De fait, selon les recherches menées, les PDG responsables d'une mauvaise publicité faite à leur entreprise sont souvent récompensés par davantage d'opportunités au sein de l'industrie. En effet, il s'avère que ces PDG ont plus de chances de rejoindre le cercle restreint des directeurs ou des membres du conseil d'administration d'autres entreprises du secteur, en conséquence directe de la mauvaise publicité dont leur entreprise a fait l'objet.

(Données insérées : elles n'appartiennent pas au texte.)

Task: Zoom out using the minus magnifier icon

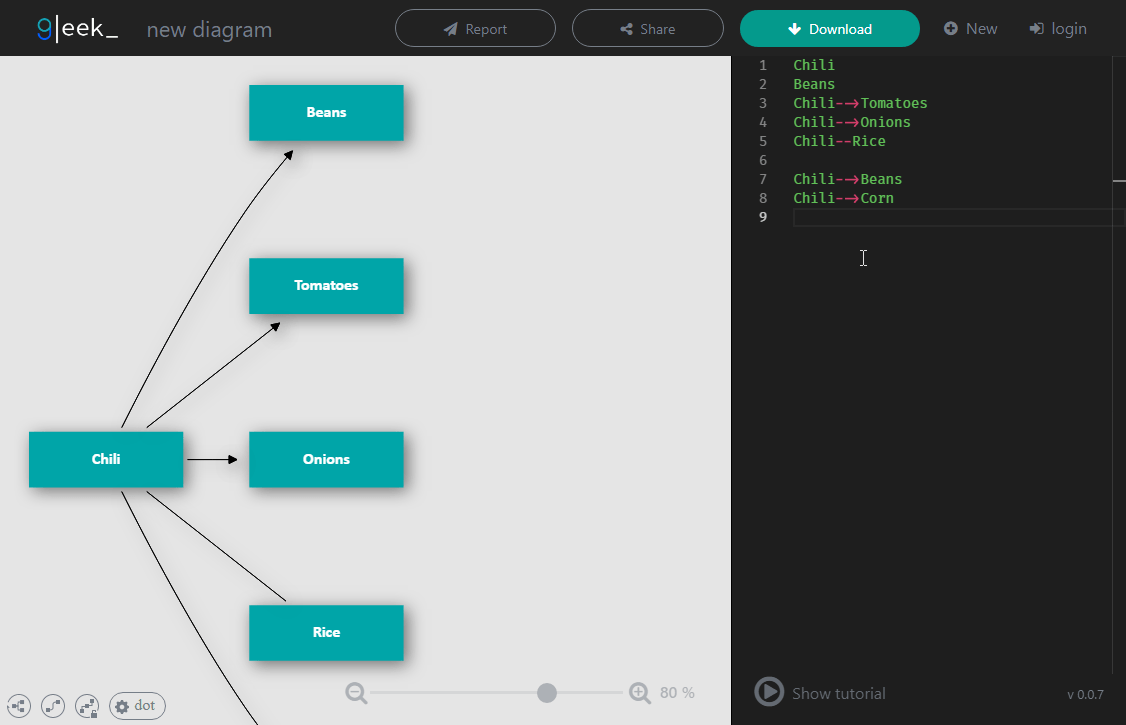Action: pos(356,692)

La mauvaise publicité comme un signe d’appartenance

Dans le contexte habituel des entreprises, les PDG présentent des caractéristiques positives qui leur permettent de gagner des points lorsqu'ils souhaitent rejoindre le conseil d'administration d'une autre entreprise. De même, les PDG des secteurs stigmatisés présentent des caractéristiques qui leur permettent de gagner des points lorsqu'ils rejoignent une autre entreprise du secteur stigmatisé (la question de savoir s'il s'agit de caractéristiques positives reste discutable).

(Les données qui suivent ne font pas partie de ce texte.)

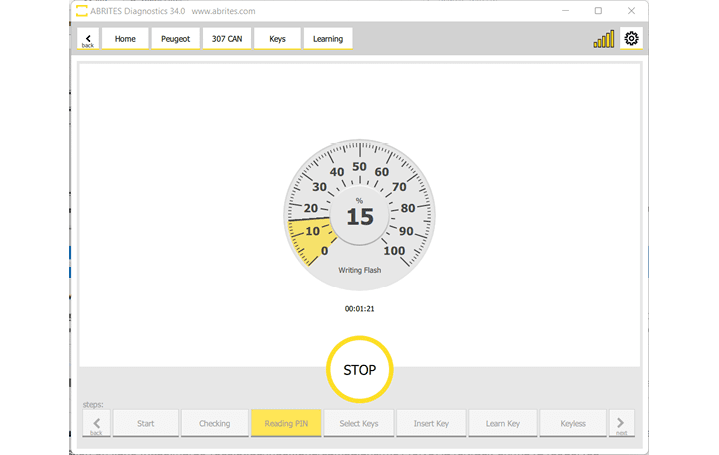Click the Writing Flash progress gauge

(359, 212)

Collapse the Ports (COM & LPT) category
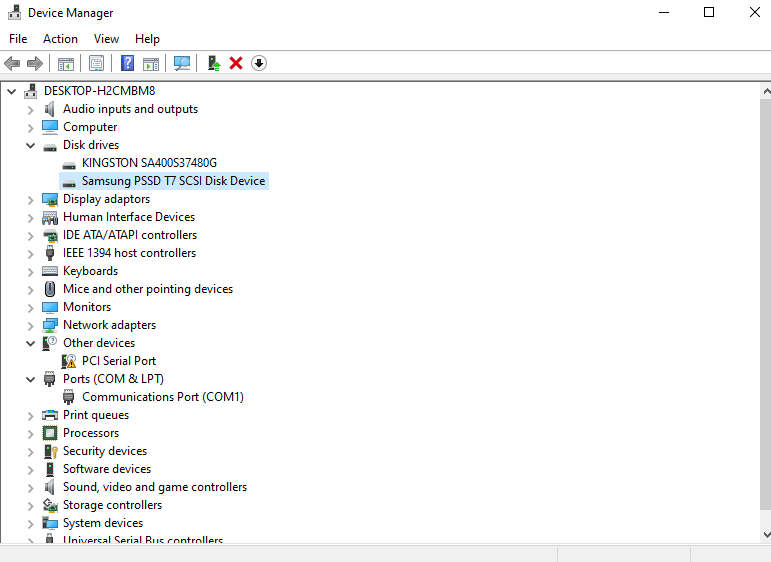(30, 379)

Lorsque les PDG disposent d'un capital réputationnel élevé, il leur est bénéfique de rejoindre le conseil d'administration d'une autre entreprise du même secteur, ce capital étant considéré comme une preuve des capacités et de l'expertise précieuses que le PDG peut apporter à l'entreprise. Là encore, les secteurs stigmatisés font exception à la règle. Dans ce cas, de faibles niveaux de capital réputationnel leur ouvrent davantage d'opportunités.

En outre, Sadri et Moschieri observent également une relation inverse entre la mauvaise publicité d'une entreprise et la probabilité que son PDG rejoigne le conseil d'administration d'autres entreprises du secteur stigmatisé. Étant donné que les PDG à forte notoriété sont déjà ciblés, les avantages marginaux de la mauvaise publicité sont plus prononcés pour les PDG à faible notoriété, car cela accroît l'attention des membres du groupe interne sur l'entreprise ciblée et son méchant PDG.

Paradoxe et nécessité de repenser les stratégies 

En définitive, le fonctionnement des industries stigmatisées est atypique par rapport au fonctionnement habituel. Les règles et les coutumes de ces secteurs vont généralement à l'encontre de la sagesse conventionnelle, comme en témoignent les avantages d'une mauvaise publicité. Comme les PDG sont fortement incités à s'impliquer délibérément dans des pratiques et des comportements controversés dans le but d'obtenir une mauvaise publicité, le contrôle interne et externe des PDG devient essentiel dans de tels contextes.

En interne, les membres du conseil d'administration peuvent mettre en œuvre des mesures visant à contraindre les PDG et à les empêcher de s'engager dans des pratiques susceptibles d'engendrer une mauvaise publicité. Par exemple, en liant et en limitant leur niveau de rémunération à la mauvaise publicité reçue par l'entreprise. Sur le plan externe, le paradoxe s'étend aux activistes sociaux et environnementaux. Ils pourraient vouloir reconsidérer leurs stratégies de boycott et de ciblage des entreprises dans les secteurs stigmatisés, car - le plus souvent - cela produit des résultats positifs paradoxaux pour les PDG.

Recherche associée : The Perverse Consequence of Firms’ Negative Publicity in Stigmatized Industries: CEOs’ Board Appointments, Mohamad Sadri, Caterina Moschieri, Journal of Management 1-36; DOI: 10.1177/01492063221133744.